A judgment amounting to $18,150 has been imposed on the French right-wing extremist Jean-Marie Le Pen for slurring Holocaust victims.
It was the second time this month the leader of the racist National Front was fined for the same offense, committed on different occasions.
An appeals court in Versailles has ordered him to pay 100,000 francs, the equivalent of $18,150, to each of nine organizations representing former deportees, plus a nominal 10 francs to MRAP, an organization fighting racism.
On March 11, a court in Nanterre fined Le Pen about $2,000 for insults he made in 1988 to a member of the French government, which included a slur on the victims of gas chambers.

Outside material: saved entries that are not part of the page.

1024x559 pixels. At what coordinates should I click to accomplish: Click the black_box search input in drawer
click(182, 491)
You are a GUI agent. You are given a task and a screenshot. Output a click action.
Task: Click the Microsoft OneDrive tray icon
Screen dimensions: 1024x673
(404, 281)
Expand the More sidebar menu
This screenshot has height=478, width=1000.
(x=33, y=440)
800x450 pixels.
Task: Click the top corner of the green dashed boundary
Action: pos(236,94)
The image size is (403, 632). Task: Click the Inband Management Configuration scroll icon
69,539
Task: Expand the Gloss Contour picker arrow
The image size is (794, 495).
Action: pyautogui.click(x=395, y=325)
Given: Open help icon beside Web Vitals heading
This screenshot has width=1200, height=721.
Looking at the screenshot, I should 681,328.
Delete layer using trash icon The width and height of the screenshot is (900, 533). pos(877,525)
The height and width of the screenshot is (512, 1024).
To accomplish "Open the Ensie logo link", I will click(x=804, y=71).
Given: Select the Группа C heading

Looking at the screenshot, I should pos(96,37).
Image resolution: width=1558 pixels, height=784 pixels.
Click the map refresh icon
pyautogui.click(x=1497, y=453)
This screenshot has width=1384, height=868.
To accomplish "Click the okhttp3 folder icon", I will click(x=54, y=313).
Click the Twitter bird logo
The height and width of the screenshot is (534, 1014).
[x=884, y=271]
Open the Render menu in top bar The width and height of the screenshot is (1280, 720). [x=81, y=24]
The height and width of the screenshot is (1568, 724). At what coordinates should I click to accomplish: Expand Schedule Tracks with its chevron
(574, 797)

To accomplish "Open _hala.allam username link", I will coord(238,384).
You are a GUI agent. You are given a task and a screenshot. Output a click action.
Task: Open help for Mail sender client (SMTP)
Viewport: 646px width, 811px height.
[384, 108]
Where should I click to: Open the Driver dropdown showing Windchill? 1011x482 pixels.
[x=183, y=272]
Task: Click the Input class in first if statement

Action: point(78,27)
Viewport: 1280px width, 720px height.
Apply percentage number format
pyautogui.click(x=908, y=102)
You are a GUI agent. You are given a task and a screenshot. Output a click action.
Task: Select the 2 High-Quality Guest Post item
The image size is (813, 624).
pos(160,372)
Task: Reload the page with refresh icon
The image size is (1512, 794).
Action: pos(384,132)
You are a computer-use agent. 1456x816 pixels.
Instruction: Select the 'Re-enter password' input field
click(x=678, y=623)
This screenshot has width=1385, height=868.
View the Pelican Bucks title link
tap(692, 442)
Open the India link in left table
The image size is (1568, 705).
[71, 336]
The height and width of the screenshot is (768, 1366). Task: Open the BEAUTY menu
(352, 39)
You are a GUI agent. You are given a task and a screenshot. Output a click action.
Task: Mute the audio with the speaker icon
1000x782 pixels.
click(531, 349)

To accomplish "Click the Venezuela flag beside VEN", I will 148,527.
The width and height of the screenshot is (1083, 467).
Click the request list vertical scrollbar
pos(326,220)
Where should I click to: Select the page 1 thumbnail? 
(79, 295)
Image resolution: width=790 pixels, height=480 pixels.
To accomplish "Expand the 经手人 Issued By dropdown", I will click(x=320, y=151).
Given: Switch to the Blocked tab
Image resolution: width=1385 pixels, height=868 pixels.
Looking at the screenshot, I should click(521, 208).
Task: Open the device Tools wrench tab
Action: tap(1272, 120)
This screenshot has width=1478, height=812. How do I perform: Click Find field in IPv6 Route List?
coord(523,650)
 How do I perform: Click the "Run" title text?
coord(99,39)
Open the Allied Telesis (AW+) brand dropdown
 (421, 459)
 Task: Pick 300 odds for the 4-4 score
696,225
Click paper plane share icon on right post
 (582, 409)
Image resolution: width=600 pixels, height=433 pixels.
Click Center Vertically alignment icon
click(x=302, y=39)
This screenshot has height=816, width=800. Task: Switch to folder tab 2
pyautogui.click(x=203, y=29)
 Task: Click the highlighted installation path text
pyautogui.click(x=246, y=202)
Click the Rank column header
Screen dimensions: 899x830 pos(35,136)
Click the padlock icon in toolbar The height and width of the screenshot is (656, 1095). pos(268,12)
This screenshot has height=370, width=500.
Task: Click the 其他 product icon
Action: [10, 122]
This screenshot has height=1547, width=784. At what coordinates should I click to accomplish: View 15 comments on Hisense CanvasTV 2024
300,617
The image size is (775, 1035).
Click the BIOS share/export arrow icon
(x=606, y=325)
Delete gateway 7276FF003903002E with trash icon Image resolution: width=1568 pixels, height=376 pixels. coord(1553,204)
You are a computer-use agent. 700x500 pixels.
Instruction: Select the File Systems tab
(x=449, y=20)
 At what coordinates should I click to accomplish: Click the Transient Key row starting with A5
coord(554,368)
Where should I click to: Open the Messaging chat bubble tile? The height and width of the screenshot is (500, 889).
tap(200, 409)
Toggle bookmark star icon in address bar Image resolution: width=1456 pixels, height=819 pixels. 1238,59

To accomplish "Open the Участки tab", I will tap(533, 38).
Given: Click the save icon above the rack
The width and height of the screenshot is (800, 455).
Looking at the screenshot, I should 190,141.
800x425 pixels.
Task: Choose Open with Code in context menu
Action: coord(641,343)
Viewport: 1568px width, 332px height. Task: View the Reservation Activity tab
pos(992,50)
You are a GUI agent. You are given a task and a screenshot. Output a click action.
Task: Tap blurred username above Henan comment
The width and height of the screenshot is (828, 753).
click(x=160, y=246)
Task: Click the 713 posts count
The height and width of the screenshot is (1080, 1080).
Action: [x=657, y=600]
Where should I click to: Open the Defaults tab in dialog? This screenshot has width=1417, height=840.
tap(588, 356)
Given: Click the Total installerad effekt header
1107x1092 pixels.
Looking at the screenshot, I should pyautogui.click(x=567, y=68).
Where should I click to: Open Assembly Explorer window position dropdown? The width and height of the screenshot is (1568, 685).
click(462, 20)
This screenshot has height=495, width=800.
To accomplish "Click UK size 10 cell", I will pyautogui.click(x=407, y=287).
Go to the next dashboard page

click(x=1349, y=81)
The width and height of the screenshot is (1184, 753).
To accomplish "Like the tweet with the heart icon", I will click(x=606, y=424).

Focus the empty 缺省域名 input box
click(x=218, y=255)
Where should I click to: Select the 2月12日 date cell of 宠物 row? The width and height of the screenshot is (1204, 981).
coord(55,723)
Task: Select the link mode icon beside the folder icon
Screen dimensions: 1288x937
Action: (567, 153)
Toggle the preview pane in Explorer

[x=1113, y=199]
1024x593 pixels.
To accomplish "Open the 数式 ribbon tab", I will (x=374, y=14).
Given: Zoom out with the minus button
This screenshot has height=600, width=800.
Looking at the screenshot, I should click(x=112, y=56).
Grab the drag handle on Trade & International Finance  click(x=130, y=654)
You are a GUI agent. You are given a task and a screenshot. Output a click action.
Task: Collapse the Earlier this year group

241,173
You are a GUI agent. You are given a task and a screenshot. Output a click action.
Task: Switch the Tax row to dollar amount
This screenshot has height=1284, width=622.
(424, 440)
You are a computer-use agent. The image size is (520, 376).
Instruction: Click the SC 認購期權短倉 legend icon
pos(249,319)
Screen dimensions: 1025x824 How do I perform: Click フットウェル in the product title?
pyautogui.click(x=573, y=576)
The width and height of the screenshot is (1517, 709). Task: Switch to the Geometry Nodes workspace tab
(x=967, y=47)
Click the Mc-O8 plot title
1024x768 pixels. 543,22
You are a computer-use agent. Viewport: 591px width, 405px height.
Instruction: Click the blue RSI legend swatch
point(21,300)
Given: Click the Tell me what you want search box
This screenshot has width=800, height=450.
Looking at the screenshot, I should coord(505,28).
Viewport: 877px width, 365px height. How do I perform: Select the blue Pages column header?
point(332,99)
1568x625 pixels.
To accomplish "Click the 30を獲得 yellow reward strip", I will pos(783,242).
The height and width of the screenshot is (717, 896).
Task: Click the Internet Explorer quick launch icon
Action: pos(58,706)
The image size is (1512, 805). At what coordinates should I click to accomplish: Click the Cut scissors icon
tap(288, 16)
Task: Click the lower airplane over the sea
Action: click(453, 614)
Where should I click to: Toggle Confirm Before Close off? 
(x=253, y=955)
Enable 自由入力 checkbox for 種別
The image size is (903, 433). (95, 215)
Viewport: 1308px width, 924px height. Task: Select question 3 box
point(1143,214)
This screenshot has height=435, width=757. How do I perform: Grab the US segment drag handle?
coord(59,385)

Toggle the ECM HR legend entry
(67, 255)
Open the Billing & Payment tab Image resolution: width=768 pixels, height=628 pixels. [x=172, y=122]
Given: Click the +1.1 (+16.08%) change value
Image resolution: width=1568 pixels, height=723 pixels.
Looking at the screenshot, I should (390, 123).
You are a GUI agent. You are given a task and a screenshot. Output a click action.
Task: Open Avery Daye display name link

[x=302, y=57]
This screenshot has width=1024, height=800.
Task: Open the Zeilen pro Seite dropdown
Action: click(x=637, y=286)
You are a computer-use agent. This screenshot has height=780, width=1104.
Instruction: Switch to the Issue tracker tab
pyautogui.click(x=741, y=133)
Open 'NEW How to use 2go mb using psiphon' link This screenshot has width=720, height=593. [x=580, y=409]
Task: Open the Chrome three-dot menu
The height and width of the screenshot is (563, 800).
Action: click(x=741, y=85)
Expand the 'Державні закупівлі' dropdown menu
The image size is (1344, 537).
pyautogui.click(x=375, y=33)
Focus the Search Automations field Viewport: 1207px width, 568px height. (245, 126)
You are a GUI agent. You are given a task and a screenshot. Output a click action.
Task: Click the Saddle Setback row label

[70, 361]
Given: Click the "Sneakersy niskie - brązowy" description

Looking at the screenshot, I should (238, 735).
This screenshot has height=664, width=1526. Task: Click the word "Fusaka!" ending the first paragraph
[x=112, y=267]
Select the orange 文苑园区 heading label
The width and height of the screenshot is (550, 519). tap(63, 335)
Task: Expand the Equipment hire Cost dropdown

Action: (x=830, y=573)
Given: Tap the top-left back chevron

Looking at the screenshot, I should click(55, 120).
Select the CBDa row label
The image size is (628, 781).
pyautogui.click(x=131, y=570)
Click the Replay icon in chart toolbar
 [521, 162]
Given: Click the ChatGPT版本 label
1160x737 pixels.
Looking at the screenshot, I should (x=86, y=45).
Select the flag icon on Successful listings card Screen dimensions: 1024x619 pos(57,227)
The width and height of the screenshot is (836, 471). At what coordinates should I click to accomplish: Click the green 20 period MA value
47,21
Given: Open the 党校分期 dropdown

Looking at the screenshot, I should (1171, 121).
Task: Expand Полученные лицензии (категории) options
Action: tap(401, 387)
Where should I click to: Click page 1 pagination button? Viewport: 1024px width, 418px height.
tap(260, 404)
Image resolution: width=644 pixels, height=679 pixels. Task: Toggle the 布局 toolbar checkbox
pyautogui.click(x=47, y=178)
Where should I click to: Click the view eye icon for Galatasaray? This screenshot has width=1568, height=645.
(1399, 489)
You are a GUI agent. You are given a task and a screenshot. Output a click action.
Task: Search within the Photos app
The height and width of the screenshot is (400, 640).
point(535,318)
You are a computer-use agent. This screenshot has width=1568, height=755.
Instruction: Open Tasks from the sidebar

After the latest judgment, Bruno Megret, one of his aides, complained that it is now a crime to express an opinion.
Meanwhile, an instructor suspended by Lyon University for casting doubt on the Holocaust was restored last week to his economics lectureship by the Ministry of National Education, the highest educational authority of France.
The ministry decided that the suspension of Bernard Notin for one year at half pay was illegal. Nevertheless, it ruled that he cannot be considered for promotion for three years.
Notin gained notoriety last year for publishing an article in a magazine sponsored by the French National Scientific Research Center in which he denied that Nazi gas chambers existed.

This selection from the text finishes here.